What to work on:
In the listing below, find the line containing "has width=549, height=436." and the line containing "Task: Click the Stranger". Repeat exactly those two lines and every line between them.

Source records:
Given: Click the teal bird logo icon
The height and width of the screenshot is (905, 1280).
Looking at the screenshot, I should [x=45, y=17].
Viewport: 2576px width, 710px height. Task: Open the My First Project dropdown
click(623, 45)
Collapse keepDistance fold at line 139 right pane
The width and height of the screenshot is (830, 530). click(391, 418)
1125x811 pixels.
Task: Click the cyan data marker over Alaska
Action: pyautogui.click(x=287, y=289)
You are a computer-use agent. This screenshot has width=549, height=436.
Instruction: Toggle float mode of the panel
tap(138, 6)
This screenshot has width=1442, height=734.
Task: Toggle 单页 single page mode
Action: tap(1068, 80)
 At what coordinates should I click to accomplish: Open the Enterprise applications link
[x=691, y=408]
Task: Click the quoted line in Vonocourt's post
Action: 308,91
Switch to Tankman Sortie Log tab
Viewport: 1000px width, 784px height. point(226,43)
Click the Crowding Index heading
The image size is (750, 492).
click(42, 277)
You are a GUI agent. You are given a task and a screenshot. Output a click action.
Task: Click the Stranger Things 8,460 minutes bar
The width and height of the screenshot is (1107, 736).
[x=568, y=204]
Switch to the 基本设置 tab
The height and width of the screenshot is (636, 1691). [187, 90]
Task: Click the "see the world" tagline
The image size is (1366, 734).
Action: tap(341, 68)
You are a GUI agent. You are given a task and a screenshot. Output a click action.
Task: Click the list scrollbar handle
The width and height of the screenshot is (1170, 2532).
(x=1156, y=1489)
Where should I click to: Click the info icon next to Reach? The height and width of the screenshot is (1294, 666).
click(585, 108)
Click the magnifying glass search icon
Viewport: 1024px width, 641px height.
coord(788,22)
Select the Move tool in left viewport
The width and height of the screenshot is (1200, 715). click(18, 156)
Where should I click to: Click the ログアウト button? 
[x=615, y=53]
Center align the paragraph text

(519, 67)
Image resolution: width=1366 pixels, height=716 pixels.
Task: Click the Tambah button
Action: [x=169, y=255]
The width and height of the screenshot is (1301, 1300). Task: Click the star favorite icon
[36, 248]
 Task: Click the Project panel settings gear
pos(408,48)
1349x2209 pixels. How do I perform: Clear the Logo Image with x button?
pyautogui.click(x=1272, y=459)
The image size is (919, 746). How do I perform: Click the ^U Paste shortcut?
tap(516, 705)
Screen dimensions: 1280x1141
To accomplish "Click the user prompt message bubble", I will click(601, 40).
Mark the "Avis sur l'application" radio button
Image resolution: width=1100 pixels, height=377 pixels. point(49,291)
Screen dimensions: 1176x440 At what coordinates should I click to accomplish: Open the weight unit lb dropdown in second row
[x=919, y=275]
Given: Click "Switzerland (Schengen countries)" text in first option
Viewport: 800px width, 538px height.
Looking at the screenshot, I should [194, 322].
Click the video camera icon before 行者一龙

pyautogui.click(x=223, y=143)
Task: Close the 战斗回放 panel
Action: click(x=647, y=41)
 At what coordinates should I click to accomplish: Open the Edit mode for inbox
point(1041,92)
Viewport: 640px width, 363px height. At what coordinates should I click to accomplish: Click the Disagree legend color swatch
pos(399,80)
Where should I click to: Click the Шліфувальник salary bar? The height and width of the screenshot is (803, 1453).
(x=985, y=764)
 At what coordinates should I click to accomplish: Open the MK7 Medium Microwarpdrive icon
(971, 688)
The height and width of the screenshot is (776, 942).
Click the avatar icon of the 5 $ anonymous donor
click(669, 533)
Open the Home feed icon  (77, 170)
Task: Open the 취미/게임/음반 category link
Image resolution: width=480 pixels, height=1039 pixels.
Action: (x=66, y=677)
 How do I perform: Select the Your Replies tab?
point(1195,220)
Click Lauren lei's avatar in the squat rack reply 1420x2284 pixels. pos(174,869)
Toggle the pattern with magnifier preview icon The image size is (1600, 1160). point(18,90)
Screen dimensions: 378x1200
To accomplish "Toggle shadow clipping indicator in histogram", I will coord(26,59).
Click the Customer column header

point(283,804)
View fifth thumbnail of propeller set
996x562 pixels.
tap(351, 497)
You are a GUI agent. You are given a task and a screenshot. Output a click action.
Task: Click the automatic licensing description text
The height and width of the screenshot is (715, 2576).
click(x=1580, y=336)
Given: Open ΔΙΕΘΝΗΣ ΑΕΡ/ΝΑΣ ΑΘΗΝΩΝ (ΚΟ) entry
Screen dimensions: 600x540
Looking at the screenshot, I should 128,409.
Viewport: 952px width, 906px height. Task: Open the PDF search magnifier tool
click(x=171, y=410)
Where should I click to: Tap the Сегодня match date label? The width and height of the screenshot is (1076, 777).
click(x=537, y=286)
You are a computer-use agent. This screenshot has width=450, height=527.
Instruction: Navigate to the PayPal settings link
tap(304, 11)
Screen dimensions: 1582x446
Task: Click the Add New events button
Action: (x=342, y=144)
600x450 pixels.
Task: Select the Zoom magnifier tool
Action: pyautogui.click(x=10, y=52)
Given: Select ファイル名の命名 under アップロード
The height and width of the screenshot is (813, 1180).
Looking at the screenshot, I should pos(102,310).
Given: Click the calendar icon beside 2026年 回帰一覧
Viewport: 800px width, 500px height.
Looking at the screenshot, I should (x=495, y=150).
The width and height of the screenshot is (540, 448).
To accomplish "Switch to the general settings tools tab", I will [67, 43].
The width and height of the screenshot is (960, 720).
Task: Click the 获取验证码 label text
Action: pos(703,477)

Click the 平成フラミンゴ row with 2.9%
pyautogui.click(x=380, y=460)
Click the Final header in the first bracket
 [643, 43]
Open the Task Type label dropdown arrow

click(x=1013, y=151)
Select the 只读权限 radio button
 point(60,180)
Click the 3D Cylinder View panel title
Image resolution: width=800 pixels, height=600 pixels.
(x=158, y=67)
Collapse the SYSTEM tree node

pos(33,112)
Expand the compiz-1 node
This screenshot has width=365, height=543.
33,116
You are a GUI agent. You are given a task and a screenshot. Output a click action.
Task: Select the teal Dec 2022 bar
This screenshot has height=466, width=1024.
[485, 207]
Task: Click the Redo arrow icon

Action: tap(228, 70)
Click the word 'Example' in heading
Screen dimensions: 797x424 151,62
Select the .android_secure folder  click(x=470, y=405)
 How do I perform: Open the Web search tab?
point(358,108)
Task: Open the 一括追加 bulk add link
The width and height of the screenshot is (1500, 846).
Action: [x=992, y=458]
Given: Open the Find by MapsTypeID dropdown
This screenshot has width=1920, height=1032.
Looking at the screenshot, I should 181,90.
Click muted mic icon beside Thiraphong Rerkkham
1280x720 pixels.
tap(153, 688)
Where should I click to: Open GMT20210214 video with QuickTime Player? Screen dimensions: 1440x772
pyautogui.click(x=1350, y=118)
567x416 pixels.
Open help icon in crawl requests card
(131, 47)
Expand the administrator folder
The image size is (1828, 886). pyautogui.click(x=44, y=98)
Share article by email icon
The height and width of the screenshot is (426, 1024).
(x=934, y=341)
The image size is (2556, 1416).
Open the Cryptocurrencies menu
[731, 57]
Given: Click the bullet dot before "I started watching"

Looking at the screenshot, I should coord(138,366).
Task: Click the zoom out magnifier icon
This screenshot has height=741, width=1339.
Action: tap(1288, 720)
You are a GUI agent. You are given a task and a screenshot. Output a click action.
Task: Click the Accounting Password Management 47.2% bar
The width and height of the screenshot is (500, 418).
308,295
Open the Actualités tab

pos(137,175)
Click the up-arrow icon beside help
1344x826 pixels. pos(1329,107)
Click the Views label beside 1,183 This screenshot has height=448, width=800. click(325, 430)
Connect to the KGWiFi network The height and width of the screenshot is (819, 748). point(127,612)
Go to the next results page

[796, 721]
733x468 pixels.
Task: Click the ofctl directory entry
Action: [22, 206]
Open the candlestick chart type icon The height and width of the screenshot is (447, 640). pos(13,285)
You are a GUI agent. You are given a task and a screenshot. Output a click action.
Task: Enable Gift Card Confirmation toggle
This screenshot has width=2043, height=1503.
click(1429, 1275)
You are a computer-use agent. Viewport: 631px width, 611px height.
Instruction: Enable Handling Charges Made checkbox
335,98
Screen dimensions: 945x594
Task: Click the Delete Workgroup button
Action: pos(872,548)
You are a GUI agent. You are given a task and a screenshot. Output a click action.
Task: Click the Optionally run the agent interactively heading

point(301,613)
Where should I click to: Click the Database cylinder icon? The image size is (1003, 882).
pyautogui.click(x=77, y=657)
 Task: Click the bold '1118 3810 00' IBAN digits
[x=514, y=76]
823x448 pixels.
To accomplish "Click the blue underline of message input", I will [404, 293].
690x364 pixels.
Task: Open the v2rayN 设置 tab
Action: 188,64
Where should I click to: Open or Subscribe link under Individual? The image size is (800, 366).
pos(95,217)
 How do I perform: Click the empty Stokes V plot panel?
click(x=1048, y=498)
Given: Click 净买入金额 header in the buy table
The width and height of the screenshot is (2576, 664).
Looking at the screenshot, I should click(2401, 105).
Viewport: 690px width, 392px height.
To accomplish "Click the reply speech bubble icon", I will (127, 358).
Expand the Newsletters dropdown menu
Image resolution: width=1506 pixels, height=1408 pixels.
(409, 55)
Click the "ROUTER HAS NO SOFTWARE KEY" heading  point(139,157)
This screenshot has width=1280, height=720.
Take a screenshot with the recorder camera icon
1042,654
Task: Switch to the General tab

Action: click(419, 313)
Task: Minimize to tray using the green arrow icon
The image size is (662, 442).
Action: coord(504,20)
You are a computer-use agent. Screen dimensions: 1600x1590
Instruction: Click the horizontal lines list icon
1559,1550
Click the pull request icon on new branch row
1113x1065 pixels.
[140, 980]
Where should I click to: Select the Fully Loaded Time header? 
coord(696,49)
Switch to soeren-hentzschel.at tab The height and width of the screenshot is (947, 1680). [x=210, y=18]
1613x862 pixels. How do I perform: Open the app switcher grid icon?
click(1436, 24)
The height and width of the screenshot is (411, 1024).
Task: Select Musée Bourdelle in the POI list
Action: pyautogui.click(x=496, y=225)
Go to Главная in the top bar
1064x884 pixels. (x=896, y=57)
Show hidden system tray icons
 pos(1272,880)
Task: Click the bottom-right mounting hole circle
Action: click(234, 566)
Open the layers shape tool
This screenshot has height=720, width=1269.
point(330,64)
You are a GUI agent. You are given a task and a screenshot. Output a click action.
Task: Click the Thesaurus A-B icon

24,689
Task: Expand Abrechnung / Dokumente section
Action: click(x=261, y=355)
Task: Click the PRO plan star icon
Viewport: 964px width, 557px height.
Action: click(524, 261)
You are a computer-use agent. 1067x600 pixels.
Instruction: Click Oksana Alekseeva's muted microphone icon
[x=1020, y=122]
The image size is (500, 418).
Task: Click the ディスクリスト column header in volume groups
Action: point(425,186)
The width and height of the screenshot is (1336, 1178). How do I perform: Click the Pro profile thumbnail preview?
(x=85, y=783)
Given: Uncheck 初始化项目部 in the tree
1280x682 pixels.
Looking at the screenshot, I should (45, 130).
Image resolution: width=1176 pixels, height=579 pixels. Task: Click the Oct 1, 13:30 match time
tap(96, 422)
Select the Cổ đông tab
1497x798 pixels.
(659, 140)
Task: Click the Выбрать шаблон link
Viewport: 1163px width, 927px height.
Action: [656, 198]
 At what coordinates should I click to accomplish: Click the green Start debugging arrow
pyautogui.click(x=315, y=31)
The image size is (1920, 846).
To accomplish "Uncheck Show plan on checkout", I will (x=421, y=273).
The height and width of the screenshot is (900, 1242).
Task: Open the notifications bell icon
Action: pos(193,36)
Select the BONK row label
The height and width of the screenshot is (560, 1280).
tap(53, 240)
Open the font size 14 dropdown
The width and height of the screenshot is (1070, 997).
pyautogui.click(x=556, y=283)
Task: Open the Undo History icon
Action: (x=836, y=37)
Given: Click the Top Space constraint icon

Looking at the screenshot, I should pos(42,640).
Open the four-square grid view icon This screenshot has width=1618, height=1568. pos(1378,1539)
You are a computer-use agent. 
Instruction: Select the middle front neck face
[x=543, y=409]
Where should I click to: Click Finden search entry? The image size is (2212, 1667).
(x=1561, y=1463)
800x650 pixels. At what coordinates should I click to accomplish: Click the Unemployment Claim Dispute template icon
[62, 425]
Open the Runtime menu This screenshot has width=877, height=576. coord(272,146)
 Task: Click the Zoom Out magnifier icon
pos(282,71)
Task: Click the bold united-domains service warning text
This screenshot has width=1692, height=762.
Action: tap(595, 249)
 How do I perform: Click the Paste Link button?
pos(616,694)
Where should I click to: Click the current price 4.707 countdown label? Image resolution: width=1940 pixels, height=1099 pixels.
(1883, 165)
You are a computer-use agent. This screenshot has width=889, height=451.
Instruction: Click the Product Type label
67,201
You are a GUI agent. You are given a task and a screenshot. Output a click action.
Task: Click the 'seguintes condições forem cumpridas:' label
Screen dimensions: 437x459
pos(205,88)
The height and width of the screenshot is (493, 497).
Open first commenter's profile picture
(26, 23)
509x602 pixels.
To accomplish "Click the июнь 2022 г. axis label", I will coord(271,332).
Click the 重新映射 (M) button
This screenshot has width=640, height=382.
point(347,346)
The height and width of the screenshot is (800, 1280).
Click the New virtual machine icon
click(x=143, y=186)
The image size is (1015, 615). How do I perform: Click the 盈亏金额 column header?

Task answer:
You are a computer-use agent. This screenshot has width=549, height=436.
Instruction: Toggle float mode of the panel
tap(138, 6)
This screenshot has width=1442, height=734.
Task: Toggle 单页 single page mode
Action: tap(1068, 80)
 At what coordinates should I click to accomplish: Open the Enterprise applications link
[x=691, y=408]
Task: Click the quoted line in Vonocourt's post
Action: 308,91
Switch to Tankman Sortie Log tab
Viewport: 1000px width, 784px height. point(226,43)
Click the Crowding Index heading
The image size is (750, 492).
click(42, 277)
You are a GUI agent. You are given a task and a screenshot. Output a click action.
Task: Click the Stranger Things 8,460 minutes bar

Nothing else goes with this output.